== Segment start ==

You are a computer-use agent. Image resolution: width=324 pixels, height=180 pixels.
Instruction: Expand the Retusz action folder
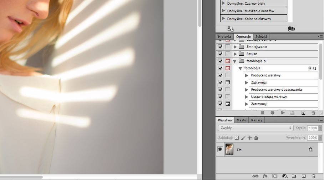tap(235, 54)
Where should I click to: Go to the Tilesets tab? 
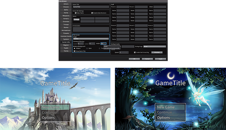(x=66, y=33)
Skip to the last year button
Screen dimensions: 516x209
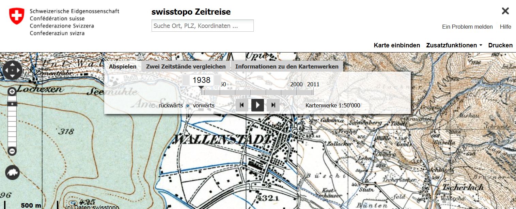[273, 105]
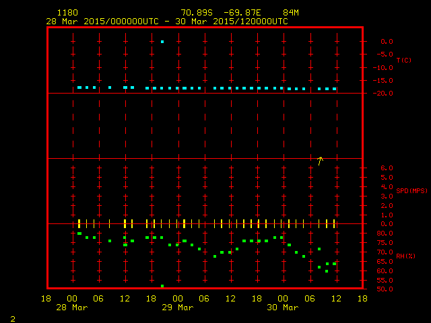Click the T(C) axis label
This screenshot has width=431, height=323.
click(x=403, y=61)
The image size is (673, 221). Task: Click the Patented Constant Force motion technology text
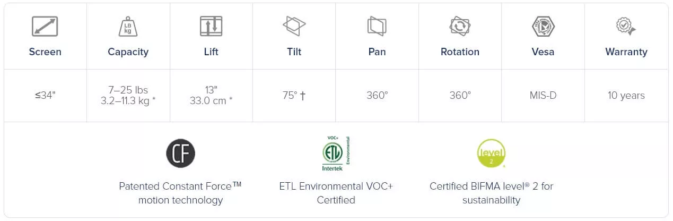click(x=180, y=193)
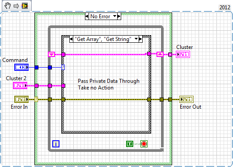Click the True boolean constant
This screenshot has width=233, height=167.
coord(130,144)
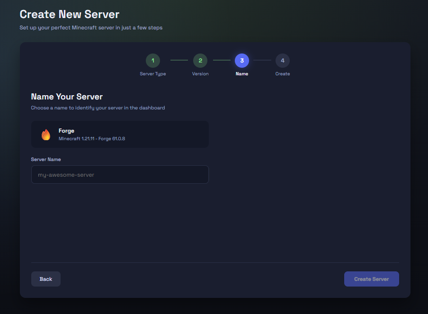Select the step 4 Create circle
428x314 pixels.
click(x=282, y=61)
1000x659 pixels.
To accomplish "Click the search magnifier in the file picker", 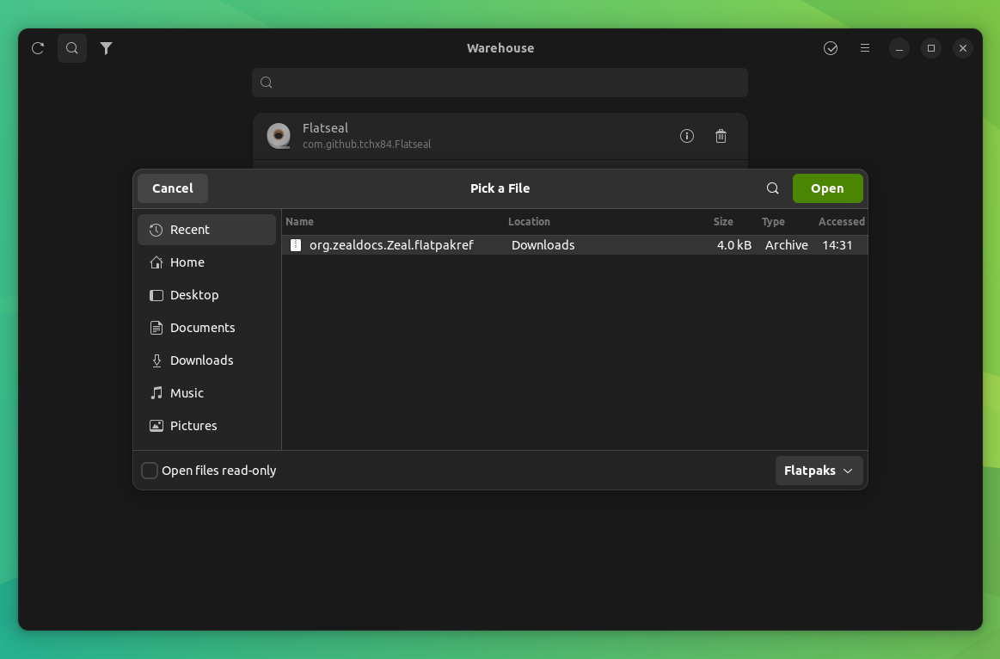I will [772, 188].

== Segment end ==

## TASK PROMPT
Word for word and without pictures, please write out only the lines from the start of the entries through the line containing "Skip to the last year button", both included.

## THE ANSWER
You are a computer-use agent. Image resolution: width=324 pixels, height=180 pixels.
Instruction: Expand the Retusz action folder
tap(235, 54)
Where should I click to: Go to the Tilesets tab? 
(x=66, y=33)
Skip to the last year button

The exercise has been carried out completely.